Tuesday, 15 February 2011

A vintage valentines gentleman

This made me smile yesterday on a particularly horrible commute home last night;

I live in a rather lovely block of flats built in the 1930s, with lovely art deco style windows and doors. One of the other residents is a rather remarkable old gent (I hesitate to speculate on age, but he's certainly silvery haired) who can only be said to dress in exquisitely vintage gentleman's attire. In the winter, he goes out perfectly groomed with his grey pinstriped trousers, black overcoat umbrella and bowler hat. I wondered at first whether he was just one of those City workers who still dress in the old bankers uniform, but in the summer he instead appears in a blazer, boater and cane.
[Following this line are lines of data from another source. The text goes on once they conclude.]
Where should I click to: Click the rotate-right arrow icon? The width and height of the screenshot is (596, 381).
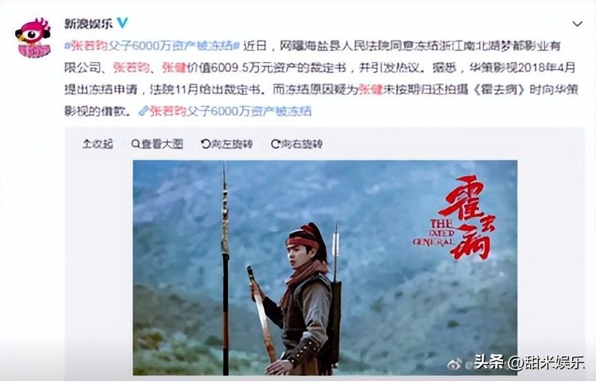coord(275,144)
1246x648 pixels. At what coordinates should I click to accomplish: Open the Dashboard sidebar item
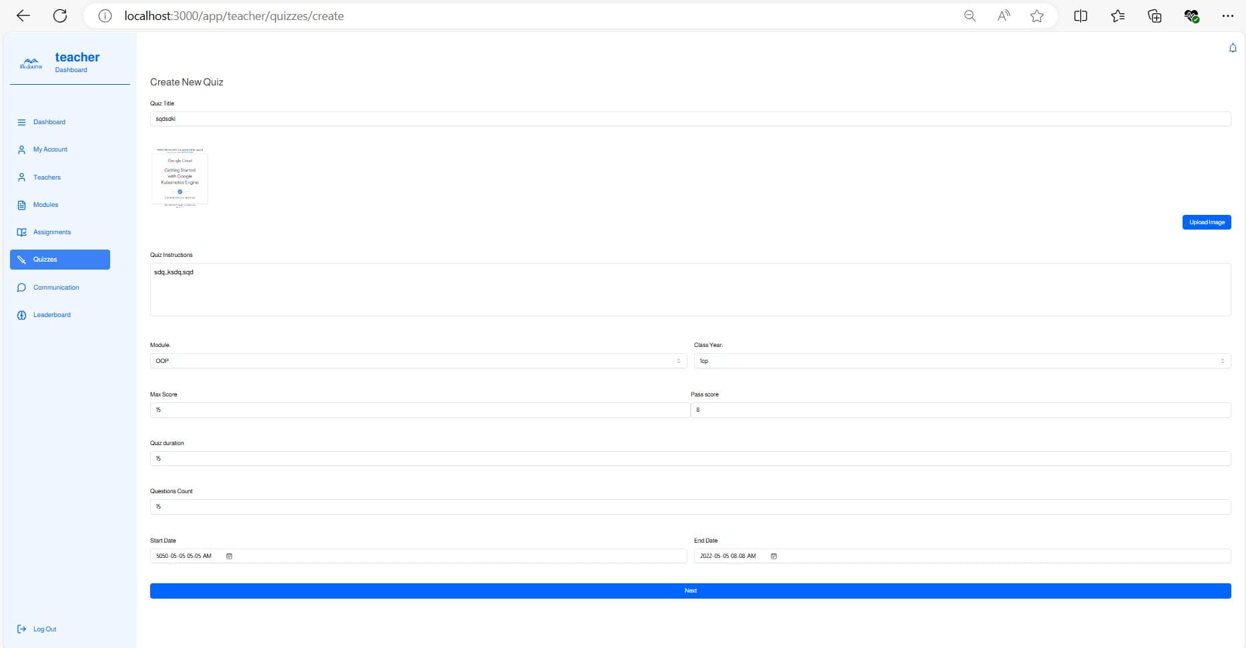click(x=49, y=122)
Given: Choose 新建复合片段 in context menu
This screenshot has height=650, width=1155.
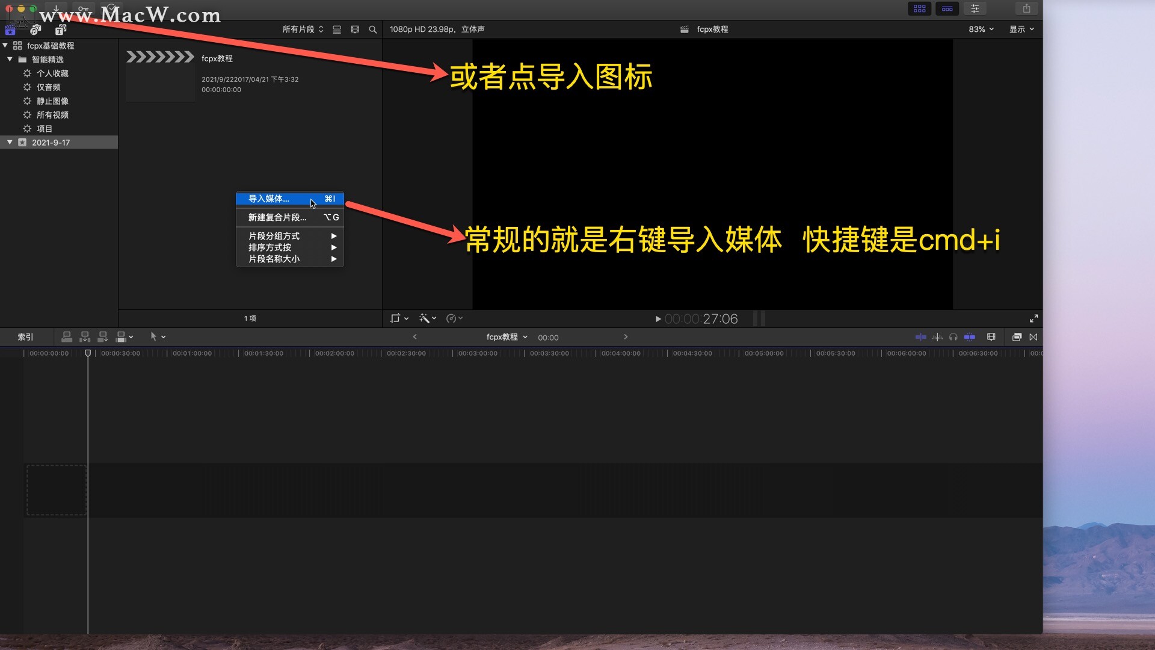Looking at the screenshot, I should pyautogui.click(x=277, y=217).
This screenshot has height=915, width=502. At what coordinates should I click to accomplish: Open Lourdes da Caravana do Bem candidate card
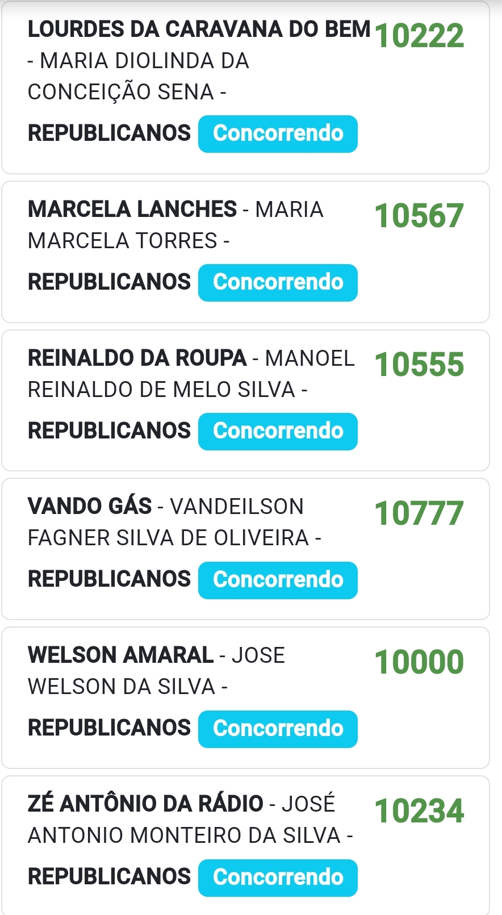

He looks entirely fabulous in each, and the boater particularly always makes me smile, as I always imagine he is off to a tete-a-tete with some glamourous older lady.

Anyway, last night I was experiencing a horrendous journey home. The tubes and train were crammed with people either trying to get home for valentines evening or trying to get out for a valentines date, and then the Central line went down, causing massive overcrowding. When I finally got on a train home, the commuters were all, like me, in a thoroughy foul mood. Then there was some kind of 'incident' on a train ahead, and we were all trapped on a hugely crowded train stuck in the middle of no-where, being diverted to Staines.

Now, I was lucky enough to have a seat, but these commuter trains are a pretty horrendous experience if you're standing and it's crowded. I have fainted on them myself in the past, and seen others do so too. Some poor lass was apparently showing signs of doing just that, as suddenly a melifuous male voice insisted that this girl take his seat. I turned around to see that it was this very same fabulous old gent, despite being the elder of the two, offering, nay insisting that she take his seat, as she clearly needed it more. The poor girl protested but he was quite firm. Then, when a couple of stops later, she got off the train, he insisted one of the other ladies left standing take the seat despite her offering it to him.

So this perfectly attired gentleman (with a quite remarkable voicem it must be said!) proved himself to be a true gentleman in action as well (unlike any of the other blokes on the train, it has to be noted). This somehow pleases me immensley, and really does make the point that vintage is not just about age, it's about quality too.